Processing image stack with CUDA function

Hi,

I have a stack of images (DICOM) that I would like to apply CUDA version of fastNlMeansDenoising filter. Is someone can suggest a good example to perform this operation. I’m looking to process stack as a batch because applying CUDA function on a single image one after the other is not efficient and longer than using CPU.

Thank you

i’m having some doubts, if this is possible.

the batch version only applies to CPU

Hi, when you say not efficient do you mean that it does not take advantage of the dependency between consecutive frames which I assume fastNlMeansDenoisingMulti() does or do you just mean it is slower than the CPU version? If it is the latter you may be able to optimize your code.

My experience with fastNlMeansDenoisingMulti() on GPU is it takes more time to process single image on GPU than on a CPU. My job is to process between 500 to 1000 images. I see my problem as doing processing on a video stream. Can I have a gain to do it as a video stream?

How are you timing that, are you including the upload/download to the GPU in the timing? Which GPU/CPU are you comparing? Are you timing a single call, the time for the first run on the GPU is always orders of magnitude greater than subsequent ones? Are you using C++ or python?

Yes my timing for now is on a single call. Do you think is I do a loop on my stack it can be faster? Latest test were on a I9 CPU and a Quadro T2000 for GPU

You may find this post useful

Essentially there could be a lot of things at play but I would first try timing the second or third run on the GPU as it should be substantially faster than the first.

Additionally your GPU is on the lower end of Nvidia’s line up. For example an RTX 3080 has ~8x the floating point performance of your card (that’s crazy when compared to a CPU, I would really struggle to find something with 1/8 the performance of an i9). I mention this because you may not see such a great performance increase in going from a top end Intel chip to a low end Nvidia GPU.

Thank you for reply. The features I gave you is about my development system. The system that is targeted has other type of CPU with probably less performances.

some material on cuda streams, which is not necessarily beginner-friendly, so feel free to ignore it, or browse out of curiosity:

according to this, a Quadro T2000 has 3.6 Tflop/s of FP32, so that’s still orders of magnitude better than a CPU.

( @cudawarped please don’t compare to the latest and greatest. newbies lack the context to understand such judgments. this hardware is plenty powerful. it’s absolutely not the issue here. )

your whole problem is not realizing that transfer of data and commands takes time.

getting a GPU to perform is all about dealing with latency.

those are the basics.

please don’t jump into GPU programming. your issues will be tiresome because they wouldn’t come up with a proper approach.

start with the basics of GPU programming. that means learning what’s special about GPUs and what to pay attention to.

you do not start by coming up with your own questions and poking around for answers. you look for structured teaching. get experts to tell you what you need to know. as a newbie you can’t know what you need to know, and you aren’t expected to.

hell, nvidia has tons of documentation and tutorials and introductions. they wouldn’t make any money if their educational content sucked. please go and look for good learning material.

Fair enough, that was an aside the real culprits are detailed in the post I linked to.

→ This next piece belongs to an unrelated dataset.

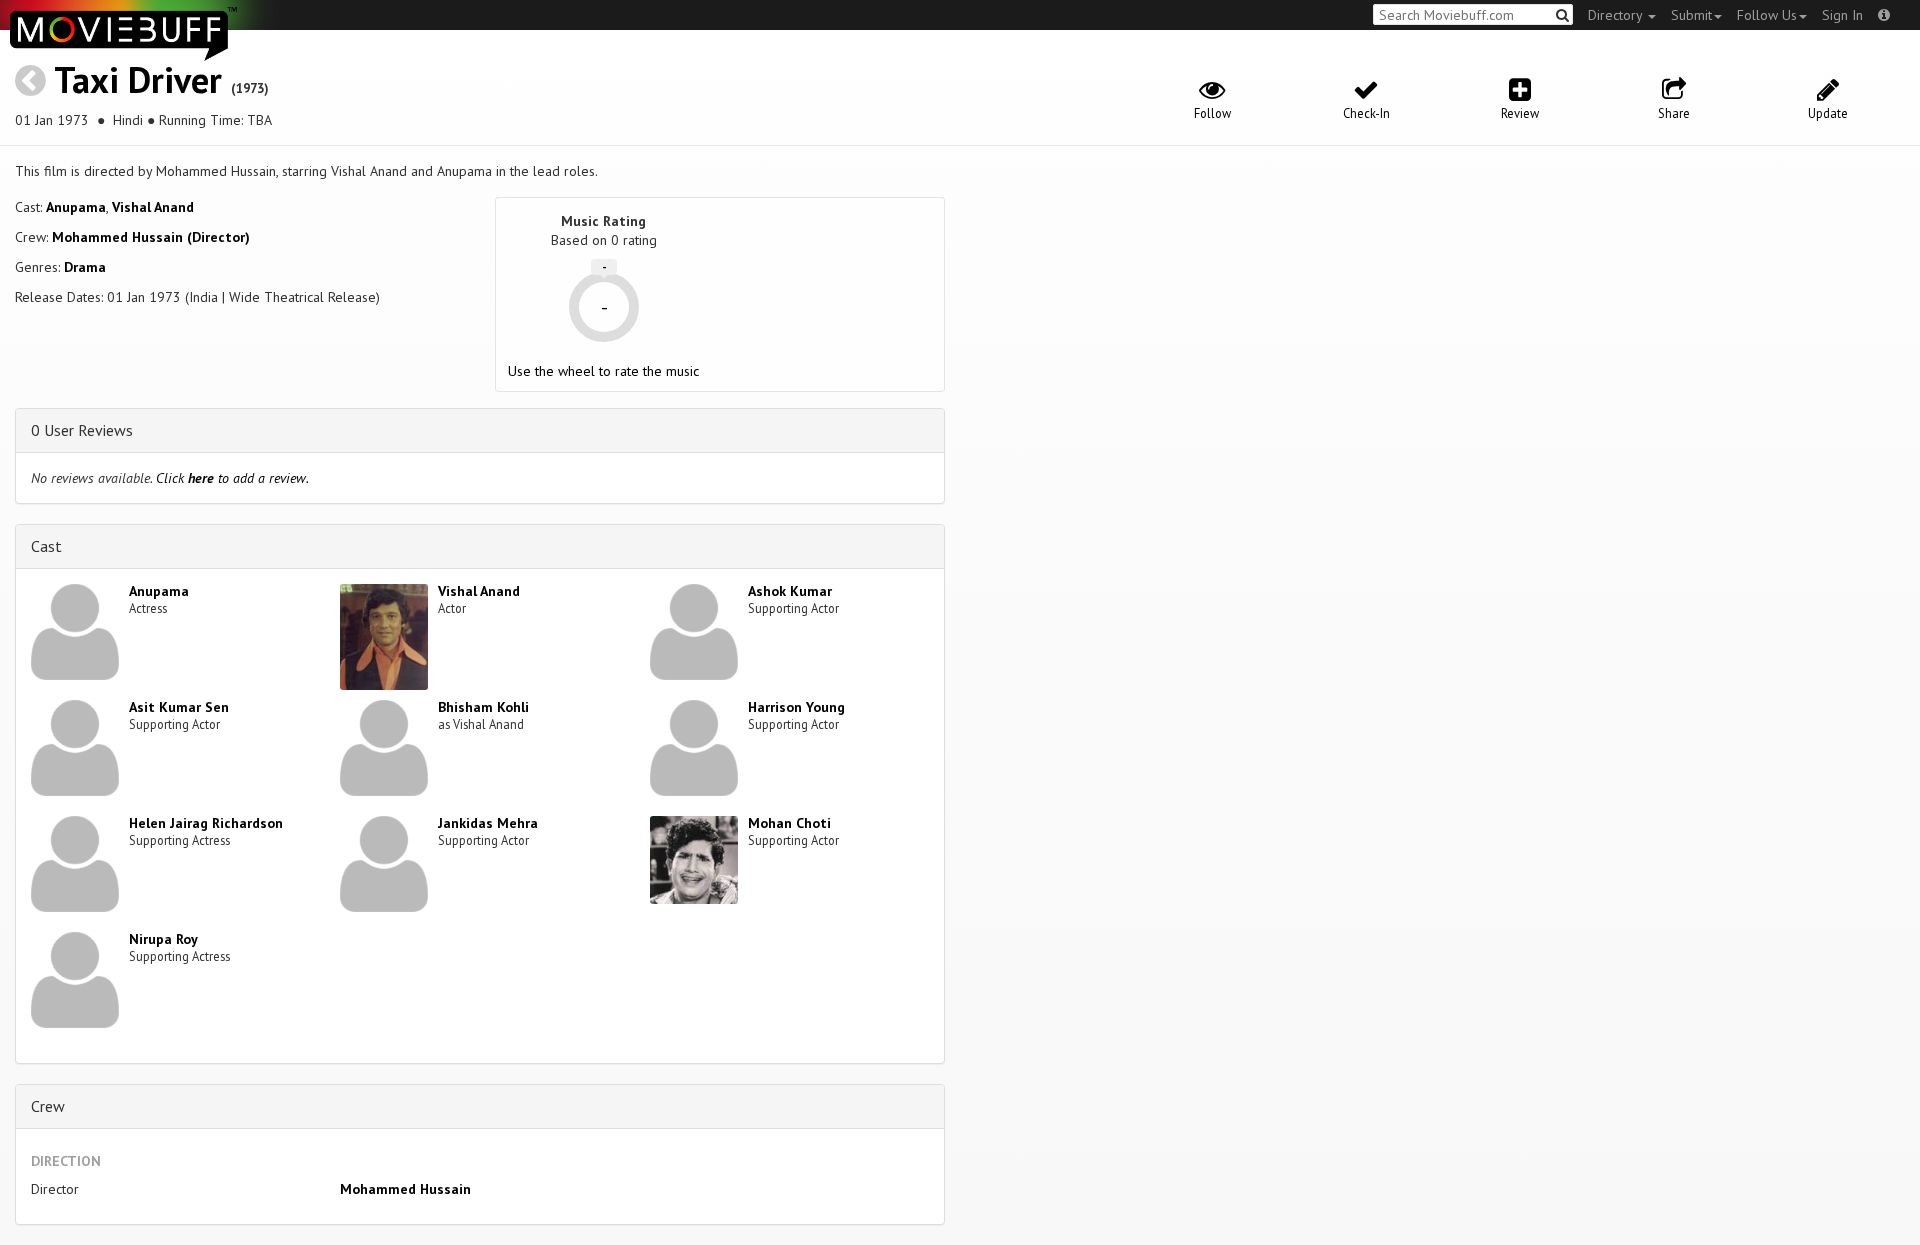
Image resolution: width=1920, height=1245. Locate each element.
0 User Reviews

In my defense the latest i9 is the premium offering from Intel so I would argue that it is not fair to compare its performance to anything other than a premium offering from Nvidia, when determining if the GPU is suitable for your workload.

I would urge caution against comparing the Tflop/s of a CPU vs a GPU as this is highly algorithm dependent and even more so in OpenCV where a lot of the CUDA algorithms were written for depreciated compute capabilities (old), use the npp’s which can have poor performance, and some which have to examine GPU results on the CPU half way through to determine the next round of GPU computation.

Thank you for all you answers. I had a first success with using a for loop and apply GPU processing successively. 88 seconds compare to 3.5 seconds on GPU with the same dataset. This is a good start.